Fosfomycin has shown activity against various Gram-negative pathogens, but its effectiveness against Shigella species is inconsistent. A study analyzing non-Salmonella Gram-negative isolates from poultry found that all Shigella sonnei isolates were resistant to fosfomycin [14]. These findings indicate that fosfomycin’s utility in treating S. sonnei infections, particularly XDR strains, may be limited and unpredictable.

Similarly, piperacillin, often combined with tazobactam to enhance its activity against beta-lactamase-producing organisms, has shown inconsistent efficacy. Data on its effectiveness against XDR S. sonnei are scarce, but studies have reported high resistance rates to piperacillin among Salmonella species, with resistance rates reaching up to 60.9% [15]. Given the genetic similarities between Salmonella and Shigella, it is plausible that S. sonnei may exhibit similar resistance patterns, potentially limiting piperacillin’s role in treating XDR infections.

In contrast, meropenem remains a highly reliable option for managing XDR S. sonnei bacteremia due to its broad-spectrum activity and stability against beta-lactamases. Its effectiveness in treating multidrug-resistant Gram-negative infections has been well documented, and its use in this case led to rapid clinical improvement, further supporting its role as a preferred treatment.

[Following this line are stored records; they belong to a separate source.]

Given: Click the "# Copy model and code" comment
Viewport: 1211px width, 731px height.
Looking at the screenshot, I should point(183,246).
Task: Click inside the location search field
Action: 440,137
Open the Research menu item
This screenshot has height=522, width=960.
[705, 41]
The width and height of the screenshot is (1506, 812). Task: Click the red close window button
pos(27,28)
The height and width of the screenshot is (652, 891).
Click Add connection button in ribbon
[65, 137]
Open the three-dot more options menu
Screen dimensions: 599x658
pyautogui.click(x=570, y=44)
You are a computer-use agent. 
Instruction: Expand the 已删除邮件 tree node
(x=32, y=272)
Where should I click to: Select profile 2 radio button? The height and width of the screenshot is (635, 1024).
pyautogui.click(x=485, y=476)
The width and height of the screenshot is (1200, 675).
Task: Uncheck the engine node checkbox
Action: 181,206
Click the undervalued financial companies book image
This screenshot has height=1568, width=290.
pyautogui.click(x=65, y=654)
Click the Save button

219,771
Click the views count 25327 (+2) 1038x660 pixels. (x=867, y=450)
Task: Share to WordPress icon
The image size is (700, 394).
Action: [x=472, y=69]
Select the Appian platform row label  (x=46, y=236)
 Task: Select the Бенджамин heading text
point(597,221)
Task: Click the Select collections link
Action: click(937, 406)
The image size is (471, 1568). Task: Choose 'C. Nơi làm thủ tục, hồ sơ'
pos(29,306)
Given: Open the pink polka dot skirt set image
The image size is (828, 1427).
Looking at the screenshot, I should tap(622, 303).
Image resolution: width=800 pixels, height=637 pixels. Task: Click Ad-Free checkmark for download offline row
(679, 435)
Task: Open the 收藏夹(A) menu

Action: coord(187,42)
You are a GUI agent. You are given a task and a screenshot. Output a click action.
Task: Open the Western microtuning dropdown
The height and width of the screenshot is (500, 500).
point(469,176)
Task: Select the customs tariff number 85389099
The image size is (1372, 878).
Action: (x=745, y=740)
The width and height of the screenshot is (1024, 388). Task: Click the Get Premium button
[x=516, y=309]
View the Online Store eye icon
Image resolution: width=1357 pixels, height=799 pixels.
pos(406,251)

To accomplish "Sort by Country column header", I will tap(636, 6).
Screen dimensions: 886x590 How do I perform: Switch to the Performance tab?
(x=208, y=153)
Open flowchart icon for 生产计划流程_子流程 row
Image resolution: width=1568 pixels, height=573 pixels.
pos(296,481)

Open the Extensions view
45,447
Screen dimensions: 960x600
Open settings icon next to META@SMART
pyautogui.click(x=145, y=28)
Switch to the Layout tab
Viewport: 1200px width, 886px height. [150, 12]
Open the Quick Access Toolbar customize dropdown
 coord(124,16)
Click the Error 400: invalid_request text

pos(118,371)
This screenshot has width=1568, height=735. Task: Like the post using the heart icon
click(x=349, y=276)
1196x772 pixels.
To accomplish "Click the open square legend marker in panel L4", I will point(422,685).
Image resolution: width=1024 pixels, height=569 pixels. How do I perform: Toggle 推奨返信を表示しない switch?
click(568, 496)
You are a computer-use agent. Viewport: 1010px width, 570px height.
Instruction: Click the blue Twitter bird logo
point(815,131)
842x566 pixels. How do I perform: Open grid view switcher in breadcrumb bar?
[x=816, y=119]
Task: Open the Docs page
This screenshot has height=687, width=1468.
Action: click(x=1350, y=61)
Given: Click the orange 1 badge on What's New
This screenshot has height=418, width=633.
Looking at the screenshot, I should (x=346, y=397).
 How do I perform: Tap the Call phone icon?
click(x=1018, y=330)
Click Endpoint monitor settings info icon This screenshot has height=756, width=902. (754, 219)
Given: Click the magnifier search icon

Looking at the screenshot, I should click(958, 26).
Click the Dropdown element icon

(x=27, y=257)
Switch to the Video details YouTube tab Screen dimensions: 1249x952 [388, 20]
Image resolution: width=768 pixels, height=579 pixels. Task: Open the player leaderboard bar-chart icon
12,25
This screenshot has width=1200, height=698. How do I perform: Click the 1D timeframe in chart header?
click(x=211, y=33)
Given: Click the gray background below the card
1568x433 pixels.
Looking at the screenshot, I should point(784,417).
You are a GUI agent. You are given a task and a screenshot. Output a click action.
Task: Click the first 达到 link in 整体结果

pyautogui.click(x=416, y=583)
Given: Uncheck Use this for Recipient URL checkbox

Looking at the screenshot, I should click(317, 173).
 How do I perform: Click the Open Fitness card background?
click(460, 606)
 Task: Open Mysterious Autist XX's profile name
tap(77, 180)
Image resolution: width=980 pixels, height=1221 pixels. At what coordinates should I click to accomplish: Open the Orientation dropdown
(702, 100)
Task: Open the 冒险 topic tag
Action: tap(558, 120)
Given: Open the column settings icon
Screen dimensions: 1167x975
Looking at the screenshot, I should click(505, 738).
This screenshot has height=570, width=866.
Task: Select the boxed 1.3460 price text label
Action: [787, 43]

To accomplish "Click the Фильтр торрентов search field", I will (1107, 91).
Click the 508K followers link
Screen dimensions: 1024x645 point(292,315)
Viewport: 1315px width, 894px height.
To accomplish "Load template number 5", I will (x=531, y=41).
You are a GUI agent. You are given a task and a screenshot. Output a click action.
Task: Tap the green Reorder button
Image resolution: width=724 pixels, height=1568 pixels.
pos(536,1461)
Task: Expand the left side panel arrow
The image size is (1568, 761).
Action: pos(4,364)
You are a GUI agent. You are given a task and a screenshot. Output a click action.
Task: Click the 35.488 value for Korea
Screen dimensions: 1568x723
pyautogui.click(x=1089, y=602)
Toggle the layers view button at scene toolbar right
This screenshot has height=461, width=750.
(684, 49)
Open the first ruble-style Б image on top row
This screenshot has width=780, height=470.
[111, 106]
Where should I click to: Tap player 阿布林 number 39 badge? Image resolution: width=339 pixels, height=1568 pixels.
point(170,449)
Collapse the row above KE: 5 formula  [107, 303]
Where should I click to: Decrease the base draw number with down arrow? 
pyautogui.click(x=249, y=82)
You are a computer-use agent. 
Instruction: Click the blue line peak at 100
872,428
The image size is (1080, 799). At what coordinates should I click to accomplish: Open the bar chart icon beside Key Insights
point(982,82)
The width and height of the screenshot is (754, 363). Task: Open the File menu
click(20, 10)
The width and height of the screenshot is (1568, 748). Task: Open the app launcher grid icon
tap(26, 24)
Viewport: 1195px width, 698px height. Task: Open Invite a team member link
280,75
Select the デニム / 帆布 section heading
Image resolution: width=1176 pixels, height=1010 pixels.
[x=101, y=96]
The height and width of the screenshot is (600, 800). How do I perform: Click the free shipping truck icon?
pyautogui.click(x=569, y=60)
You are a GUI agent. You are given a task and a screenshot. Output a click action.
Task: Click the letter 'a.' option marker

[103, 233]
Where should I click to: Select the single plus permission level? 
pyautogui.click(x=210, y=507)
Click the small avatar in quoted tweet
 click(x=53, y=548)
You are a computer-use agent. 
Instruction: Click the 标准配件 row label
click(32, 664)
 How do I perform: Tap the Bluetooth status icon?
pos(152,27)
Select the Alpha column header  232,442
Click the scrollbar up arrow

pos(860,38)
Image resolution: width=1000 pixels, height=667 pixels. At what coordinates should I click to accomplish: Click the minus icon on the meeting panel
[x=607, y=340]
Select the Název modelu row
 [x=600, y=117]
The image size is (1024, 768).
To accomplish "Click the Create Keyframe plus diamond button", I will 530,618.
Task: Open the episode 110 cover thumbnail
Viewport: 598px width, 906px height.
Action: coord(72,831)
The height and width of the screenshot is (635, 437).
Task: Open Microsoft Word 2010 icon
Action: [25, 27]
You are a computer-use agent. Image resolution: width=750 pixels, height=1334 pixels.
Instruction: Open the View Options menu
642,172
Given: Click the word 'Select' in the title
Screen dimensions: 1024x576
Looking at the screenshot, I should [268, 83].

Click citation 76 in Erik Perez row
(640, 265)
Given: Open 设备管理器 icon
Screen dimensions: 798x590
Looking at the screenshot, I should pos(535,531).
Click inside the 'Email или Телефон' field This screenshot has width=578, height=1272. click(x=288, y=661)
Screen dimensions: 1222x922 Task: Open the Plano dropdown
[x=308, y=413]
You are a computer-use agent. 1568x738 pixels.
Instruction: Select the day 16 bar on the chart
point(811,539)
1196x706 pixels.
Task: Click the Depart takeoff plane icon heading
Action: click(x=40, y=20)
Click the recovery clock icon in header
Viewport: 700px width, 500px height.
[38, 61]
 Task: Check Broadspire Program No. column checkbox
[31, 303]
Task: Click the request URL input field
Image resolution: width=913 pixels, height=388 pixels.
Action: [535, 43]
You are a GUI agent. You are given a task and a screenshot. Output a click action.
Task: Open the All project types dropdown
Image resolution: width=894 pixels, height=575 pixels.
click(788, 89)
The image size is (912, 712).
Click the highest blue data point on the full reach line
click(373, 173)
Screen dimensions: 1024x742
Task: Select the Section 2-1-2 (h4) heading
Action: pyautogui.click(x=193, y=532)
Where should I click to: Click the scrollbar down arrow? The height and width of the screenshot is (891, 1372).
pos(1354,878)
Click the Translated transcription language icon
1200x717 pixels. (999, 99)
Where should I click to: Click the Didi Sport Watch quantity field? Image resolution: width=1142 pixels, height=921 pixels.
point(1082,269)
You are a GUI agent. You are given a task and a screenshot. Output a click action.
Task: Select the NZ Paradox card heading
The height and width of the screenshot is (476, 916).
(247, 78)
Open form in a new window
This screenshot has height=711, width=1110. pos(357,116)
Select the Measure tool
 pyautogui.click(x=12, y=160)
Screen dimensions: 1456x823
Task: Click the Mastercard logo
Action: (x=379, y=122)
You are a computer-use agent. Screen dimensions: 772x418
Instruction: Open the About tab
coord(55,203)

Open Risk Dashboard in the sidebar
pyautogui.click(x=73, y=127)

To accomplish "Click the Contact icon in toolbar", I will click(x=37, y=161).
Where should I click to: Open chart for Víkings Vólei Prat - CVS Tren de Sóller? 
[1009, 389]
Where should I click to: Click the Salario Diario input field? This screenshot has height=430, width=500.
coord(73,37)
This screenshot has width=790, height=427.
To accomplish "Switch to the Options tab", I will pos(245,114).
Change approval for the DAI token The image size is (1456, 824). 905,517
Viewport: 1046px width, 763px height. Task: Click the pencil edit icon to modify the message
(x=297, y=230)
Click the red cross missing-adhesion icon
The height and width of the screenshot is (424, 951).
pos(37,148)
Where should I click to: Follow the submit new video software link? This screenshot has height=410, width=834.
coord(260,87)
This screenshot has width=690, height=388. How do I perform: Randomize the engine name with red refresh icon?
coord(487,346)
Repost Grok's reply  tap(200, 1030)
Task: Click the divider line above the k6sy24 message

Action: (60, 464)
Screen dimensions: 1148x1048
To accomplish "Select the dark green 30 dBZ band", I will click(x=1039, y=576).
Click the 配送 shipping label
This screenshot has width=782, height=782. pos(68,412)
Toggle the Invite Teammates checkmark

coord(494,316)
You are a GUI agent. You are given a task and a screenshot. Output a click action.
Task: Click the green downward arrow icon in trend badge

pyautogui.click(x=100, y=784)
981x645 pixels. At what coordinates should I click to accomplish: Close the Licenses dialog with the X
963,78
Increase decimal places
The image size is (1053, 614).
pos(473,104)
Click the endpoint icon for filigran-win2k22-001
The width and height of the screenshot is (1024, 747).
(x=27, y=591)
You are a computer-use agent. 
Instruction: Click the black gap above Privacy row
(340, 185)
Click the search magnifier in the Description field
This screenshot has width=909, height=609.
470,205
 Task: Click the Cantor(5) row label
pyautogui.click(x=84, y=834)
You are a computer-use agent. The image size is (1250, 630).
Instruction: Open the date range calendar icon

In cases of Shigella bacteremia, testing for antibiotic susceptibilities is vital due to the increasing prevalence of antibiotic resistance. Preventive measures should focus on educating patients about safe practices postinfection to prevent transmission to close contacts.

Consent

Written informed consent was obtained from the patient for the publication of this case report. IRB approval was not required for this case report as per institutional guidelines.

Conflicts of Interest

The authors declare no conflicts of interest.

Funding

No funding was received for this research.

Acknowledgments

The authors would like to extend their gratitude to the patient who graciously consented to share her case for the advancement of medical knowledge.

    Data Availability Statement

    Data sharing is not applicable to this article as no new data were created or analyzed in this study.